The linear accelerator and SPEAR3 can work through the heat. A number of upgrades and the outstanding work of the maintenance staff have kept the beams operational for the great majority of Northern California's recent heat wave.
"It's only on the very hottest days that it's a problem," said Roger Erickson, who manages accelerator operations at SLAC.
During the peak of the heat wave on July 22 and 23, when temperatures exceeded 100 degrees Fahrenheit, both accelerators struggled as equipment overheated. Dozens of problems appeared for the linac, keeping the beams off until late in the evenings. SPEAR3 avoided losing beam.

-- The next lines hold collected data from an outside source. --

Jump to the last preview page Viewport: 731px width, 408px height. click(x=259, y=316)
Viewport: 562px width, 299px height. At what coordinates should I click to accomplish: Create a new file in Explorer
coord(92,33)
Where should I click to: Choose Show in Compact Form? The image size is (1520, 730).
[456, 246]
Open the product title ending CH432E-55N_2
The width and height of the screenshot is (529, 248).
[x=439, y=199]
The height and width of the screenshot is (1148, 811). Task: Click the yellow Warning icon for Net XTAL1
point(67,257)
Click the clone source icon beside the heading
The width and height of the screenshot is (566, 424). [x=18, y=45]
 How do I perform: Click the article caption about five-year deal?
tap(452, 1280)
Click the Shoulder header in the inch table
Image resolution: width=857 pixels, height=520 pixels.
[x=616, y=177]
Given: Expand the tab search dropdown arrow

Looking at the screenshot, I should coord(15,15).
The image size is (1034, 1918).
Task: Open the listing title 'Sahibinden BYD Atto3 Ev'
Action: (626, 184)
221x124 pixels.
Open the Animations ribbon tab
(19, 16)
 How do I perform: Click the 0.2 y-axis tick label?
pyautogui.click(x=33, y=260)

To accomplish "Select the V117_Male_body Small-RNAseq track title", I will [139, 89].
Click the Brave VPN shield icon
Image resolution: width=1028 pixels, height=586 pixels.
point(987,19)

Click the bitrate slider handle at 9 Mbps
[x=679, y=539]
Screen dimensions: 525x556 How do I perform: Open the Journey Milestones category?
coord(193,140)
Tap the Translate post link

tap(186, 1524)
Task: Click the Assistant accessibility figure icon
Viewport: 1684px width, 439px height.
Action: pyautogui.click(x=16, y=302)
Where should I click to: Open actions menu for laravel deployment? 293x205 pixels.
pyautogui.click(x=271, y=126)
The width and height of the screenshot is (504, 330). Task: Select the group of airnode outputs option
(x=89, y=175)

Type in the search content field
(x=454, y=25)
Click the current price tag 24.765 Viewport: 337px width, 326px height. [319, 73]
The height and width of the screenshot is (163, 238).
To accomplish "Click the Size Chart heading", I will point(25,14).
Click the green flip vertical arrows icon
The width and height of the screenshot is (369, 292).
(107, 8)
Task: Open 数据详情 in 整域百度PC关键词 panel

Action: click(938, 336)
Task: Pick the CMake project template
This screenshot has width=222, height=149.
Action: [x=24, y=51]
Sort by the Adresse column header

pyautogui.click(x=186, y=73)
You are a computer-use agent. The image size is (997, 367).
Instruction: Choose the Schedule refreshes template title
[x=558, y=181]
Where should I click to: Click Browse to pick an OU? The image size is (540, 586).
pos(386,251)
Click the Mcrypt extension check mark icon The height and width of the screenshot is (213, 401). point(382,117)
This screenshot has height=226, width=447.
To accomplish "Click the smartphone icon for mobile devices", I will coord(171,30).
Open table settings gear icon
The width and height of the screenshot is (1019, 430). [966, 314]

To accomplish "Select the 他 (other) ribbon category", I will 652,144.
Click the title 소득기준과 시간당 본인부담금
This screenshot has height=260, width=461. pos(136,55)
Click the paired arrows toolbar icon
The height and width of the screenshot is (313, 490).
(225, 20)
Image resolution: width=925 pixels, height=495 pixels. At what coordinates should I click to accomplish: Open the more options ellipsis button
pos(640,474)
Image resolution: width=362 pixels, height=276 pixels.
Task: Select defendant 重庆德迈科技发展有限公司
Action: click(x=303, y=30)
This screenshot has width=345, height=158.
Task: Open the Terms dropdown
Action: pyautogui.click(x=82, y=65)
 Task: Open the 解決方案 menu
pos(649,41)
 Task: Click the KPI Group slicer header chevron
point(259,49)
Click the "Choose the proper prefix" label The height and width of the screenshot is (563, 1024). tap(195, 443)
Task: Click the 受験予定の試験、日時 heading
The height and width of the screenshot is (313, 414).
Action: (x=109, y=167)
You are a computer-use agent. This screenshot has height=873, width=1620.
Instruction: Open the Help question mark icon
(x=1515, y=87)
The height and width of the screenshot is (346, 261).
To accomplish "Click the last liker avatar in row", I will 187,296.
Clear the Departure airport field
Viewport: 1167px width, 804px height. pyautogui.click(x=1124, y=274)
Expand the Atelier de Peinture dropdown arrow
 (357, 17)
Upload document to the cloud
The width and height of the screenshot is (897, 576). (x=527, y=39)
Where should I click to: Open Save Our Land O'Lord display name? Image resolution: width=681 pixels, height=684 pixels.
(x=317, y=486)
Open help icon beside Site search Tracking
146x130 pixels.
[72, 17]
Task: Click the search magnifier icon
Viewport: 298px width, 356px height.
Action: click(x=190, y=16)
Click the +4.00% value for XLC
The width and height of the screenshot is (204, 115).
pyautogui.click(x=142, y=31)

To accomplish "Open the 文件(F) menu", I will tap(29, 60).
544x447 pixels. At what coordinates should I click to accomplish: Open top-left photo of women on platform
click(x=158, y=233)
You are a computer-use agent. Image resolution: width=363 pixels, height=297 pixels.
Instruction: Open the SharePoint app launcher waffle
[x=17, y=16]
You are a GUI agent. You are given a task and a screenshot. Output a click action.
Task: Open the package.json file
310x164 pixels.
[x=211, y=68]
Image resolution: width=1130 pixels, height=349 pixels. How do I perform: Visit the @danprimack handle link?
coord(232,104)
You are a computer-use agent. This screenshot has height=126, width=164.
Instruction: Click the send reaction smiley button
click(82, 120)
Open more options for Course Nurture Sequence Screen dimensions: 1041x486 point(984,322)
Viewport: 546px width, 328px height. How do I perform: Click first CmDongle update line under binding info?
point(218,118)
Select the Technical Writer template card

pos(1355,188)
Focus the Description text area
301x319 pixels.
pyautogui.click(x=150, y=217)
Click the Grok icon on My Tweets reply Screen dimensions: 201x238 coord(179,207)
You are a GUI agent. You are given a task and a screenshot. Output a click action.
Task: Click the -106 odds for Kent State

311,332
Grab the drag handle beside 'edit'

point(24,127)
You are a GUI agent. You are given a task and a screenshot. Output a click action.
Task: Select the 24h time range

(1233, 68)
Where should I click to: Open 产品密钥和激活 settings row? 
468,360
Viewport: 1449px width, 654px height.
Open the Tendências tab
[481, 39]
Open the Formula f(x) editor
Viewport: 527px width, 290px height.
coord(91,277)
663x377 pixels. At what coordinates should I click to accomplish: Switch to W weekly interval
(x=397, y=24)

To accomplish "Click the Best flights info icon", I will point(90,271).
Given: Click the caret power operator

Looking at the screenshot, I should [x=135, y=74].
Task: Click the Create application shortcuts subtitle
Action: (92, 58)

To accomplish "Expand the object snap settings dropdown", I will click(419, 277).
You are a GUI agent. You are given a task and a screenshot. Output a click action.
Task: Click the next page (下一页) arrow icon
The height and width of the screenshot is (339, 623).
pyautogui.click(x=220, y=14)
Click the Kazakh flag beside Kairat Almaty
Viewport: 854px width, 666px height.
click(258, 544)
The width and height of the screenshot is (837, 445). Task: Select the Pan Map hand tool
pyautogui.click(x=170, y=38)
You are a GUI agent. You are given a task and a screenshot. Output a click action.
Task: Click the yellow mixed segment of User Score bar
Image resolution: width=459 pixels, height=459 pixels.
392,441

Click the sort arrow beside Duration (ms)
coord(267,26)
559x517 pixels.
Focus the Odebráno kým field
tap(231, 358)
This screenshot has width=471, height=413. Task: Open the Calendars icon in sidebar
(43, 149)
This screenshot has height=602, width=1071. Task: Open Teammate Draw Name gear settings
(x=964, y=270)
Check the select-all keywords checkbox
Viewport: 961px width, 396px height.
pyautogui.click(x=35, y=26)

"Many of the maintenance workers made heroic efforts, working in hot and uncomfortable areas around the site to help restore operations," said Erickson.
The machines are typically shut down for maintenance and upgrades in the late summer, when power costs are higher and heat waves more likely. This year, the linac and PEP-II will run until August 21 and SPEAR3 will shut down on August 7.
Twenty-five feet below ground, the linac itself stays a constant 113 degrees, a perfectly comfortable temperature for the electrons, positrons, magnets and accelerator structures. However, the components above ground can suffer in high ambient temperatures. Electronics and power supplies are especially vulnerable and can trip off. The heat also causes problems with the control system and high power components at the above-ground SPEAR3.
"We are actively upgrading our air conditioning systems this summer for the SPEAR accelerator complex, not just to handle the hot weather, but also to improve beam stability," said Bob Hettel, head of the SSRL Accelerator Systems Department.
During the summer, Erickson gets email alerts from power company PG&E requesting voluntary power conservation. After receiving an alert during recent linac maintenance, the operations crew turned off additional equipment "to be good citizens and reduce our power bill," he said.